**TASK PROMPT**
Up to and including the line that contains "About Us (240, 2322)", reproduce every line exactly, beginning with the first line below.
━━━ ENTRIES SHOWN ━━━
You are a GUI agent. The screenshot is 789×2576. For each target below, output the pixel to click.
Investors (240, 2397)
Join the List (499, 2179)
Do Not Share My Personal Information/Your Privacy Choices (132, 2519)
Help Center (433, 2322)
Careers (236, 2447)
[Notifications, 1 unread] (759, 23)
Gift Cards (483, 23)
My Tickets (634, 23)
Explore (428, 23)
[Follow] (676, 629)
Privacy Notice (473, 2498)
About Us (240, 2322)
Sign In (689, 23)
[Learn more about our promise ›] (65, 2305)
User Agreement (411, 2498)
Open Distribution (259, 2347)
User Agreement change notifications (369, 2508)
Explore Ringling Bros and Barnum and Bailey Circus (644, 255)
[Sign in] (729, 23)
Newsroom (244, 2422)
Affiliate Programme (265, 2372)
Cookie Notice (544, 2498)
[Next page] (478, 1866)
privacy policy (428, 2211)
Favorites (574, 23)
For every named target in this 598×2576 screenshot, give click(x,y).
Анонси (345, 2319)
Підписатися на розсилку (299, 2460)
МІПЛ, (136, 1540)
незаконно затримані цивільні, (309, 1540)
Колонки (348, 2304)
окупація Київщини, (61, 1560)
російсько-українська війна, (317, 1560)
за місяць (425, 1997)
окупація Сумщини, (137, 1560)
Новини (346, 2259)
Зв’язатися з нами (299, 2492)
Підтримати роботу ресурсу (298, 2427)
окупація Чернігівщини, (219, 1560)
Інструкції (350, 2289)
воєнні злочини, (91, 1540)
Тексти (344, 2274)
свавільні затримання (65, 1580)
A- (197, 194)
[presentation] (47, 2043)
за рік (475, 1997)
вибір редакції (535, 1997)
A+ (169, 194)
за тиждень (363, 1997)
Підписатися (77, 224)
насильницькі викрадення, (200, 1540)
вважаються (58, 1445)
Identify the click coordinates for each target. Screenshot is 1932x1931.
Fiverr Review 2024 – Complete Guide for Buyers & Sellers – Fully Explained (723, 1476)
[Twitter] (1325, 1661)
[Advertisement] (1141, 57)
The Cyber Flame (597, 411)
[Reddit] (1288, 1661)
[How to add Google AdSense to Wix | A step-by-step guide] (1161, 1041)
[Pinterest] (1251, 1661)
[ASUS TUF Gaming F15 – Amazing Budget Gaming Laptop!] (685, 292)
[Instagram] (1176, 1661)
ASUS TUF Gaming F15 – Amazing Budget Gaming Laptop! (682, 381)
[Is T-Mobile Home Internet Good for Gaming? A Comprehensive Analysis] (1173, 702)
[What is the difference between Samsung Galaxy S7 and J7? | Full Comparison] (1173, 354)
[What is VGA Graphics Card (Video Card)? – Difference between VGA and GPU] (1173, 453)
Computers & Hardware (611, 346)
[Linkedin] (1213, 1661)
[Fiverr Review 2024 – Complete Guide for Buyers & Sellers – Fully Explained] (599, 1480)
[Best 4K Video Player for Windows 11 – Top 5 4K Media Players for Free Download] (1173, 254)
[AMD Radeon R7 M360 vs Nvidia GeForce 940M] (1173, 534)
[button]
━━━
**SOLUTION FOR THIS TASK**
You are a GUI agent. The screenshot is 789×2576. For each target below, output the pixel to click.
Investors (240, 2397)
Join the List (499, 2179)
Do Not Share My Personal Information/Your Privacy Choices (132, 2519)
Help Center (433, 2322)
Careers (236, 2447)
[Notifications, 1 unread] (759, 23)
Gift Cards (483, 23)
My Tickets (634, 23)
Explore (428, 23)
[Follow] (676, 629)
Privacy Notice (473, 2498)
About Us (240, 2322)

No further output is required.